▸ **Problem**:
Transcribe every line below exactly; no image goes into the output.

▸ **Collected data entries**:
--- START ---

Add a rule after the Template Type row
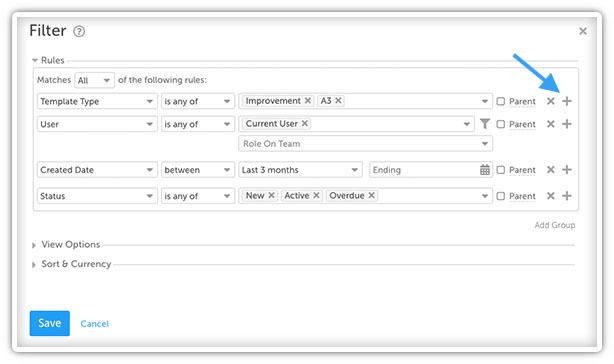 [567, 101]
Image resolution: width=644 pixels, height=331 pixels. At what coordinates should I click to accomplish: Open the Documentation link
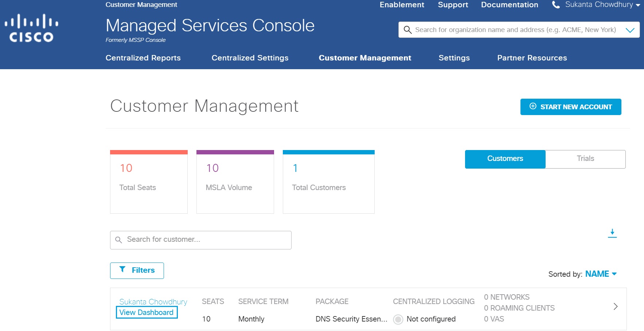(509, 5)
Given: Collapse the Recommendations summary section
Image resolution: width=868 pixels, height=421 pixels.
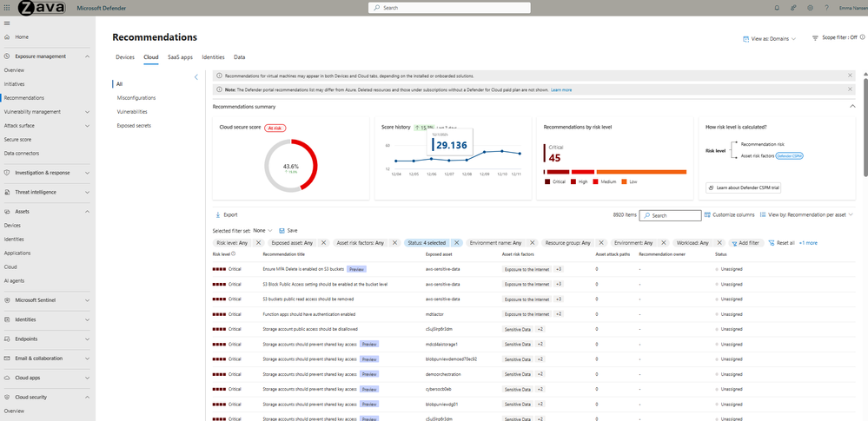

--- END ---

▸ **Result of this exercise**:
Add a rule after the Template Type row
 [567, 101]
Image resolution: width=644 pixels, height=331 pixels. At what coordinates should I click to accomplish: Open the Documentation link
(509, 5)
Given: Collapse the Recommendations summary section
Image resolution: width=868 pixels, height=421 pixels.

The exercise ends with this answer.